S53D-4557:
Robust Quantification of Earthquake Clustering: Overcoming the Artifacts of Catalog Errors

Friday, 19 December 2014
Ilya V Zaliapin, University of Nevada, Reno, Reno, NV, United States and Yehuda Ben-Zion, University of Southern California, Los Angeles, CA, United States
Abstract:
Quantitative characterization of earthquake clustering in space and time in relation to different event sizes and physical properties of the lithosphere are fundamental problems of statistical seismology. Recently, we approached these problems by taking advantage of the new statistical results, improved empirical constraints, and relatively uniform high-quality earthquake catalogs available for southern California and other selected regions. This led to identification and classification of statistically significant earthquake clusters in southern California, relating cluster characteristics to effective viscosity of the crust, and documenting some robust properties of observed earthquakes not simulated by the Epidemic Type Aftershock Sequence (ETAS) model. Extending these results to other seismically active areas and lower magnitude ranges, however, is impeded by inferior data quality.
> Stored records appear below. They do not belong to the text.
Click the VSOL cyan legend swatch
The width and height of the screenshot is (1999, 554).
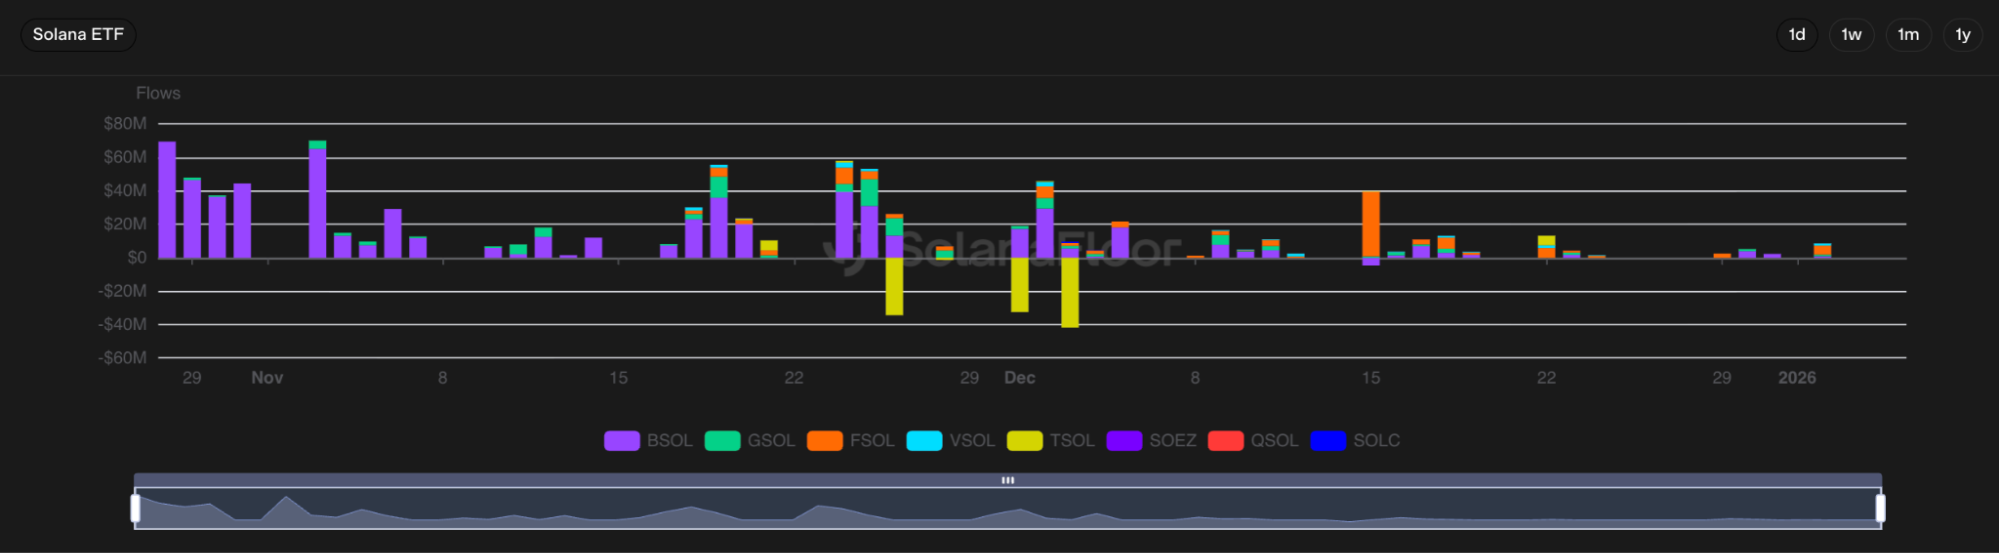coord(924,441)
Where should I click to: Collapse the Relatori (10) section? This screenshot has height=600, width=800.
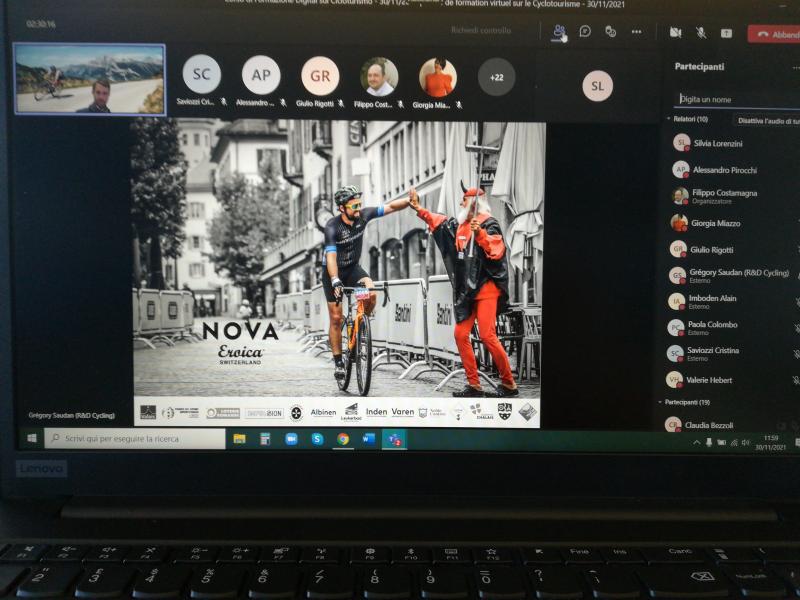668,119
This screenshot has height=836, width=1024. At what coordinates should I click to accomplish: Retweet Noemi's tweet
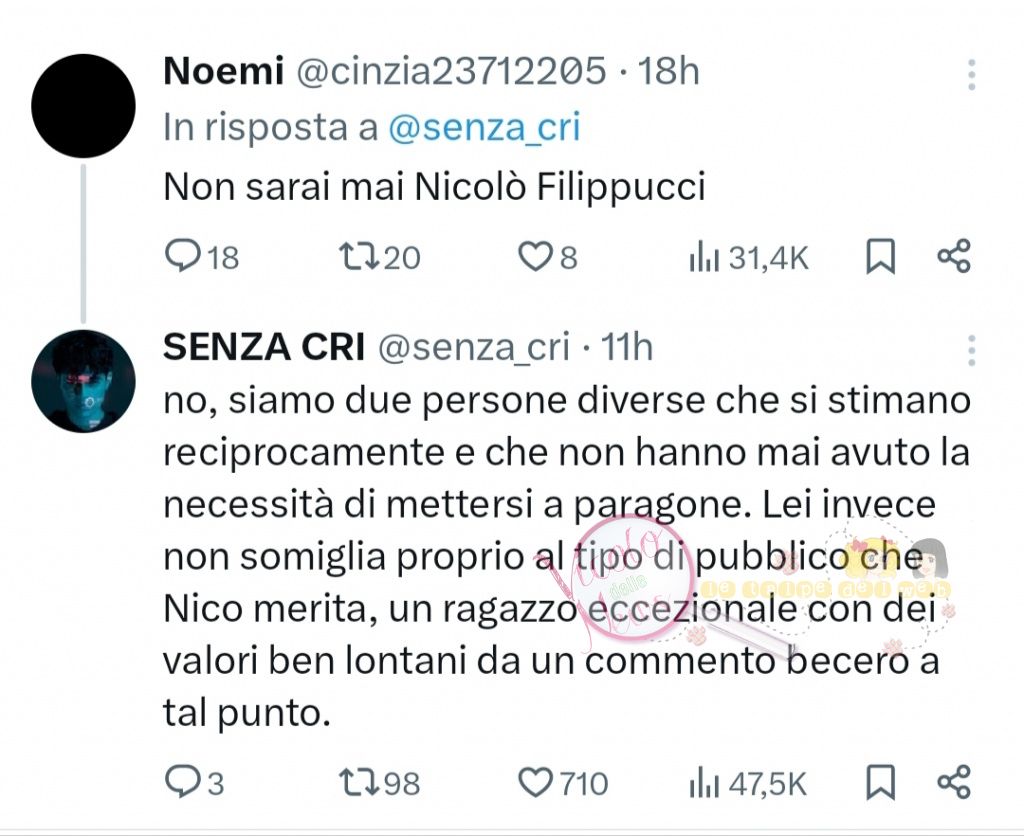pos(356,258)
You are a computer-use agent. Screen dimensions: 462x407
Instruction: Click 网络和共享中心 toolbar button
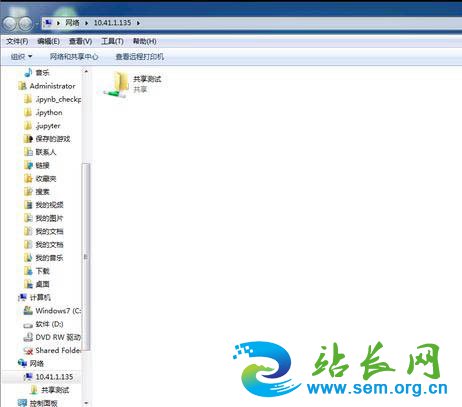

Most available catalogs are based on non-uniform recordings/analyses that lead to non-uniform (in space, time, magnitude) location errors, varying magnitude of completeness, and other problems. These non-uniformities may (and do) produce artificial patterns in the space-time-magnitude clusters of seismicity detected by our, as well as other, methods. In the present work we document the effects of catalog errors on inferred cluster properties, and report some striking patterns that emerge as artifacts of those errors. This includes apparent magnitude dependence, fluctuations in the proportion of singles (clusters consisting of individual events), space-dependent distance to the likely parents of events, and other effects. We also discuss additional differences between the ETAS model and observed seismicity. Finally, we propose a generalization of our method that involves assigning multiple possible parents to each event, and discuss some graph-theoretic techniques that may provide results that are more robust to location errors and other catalog deficiencies.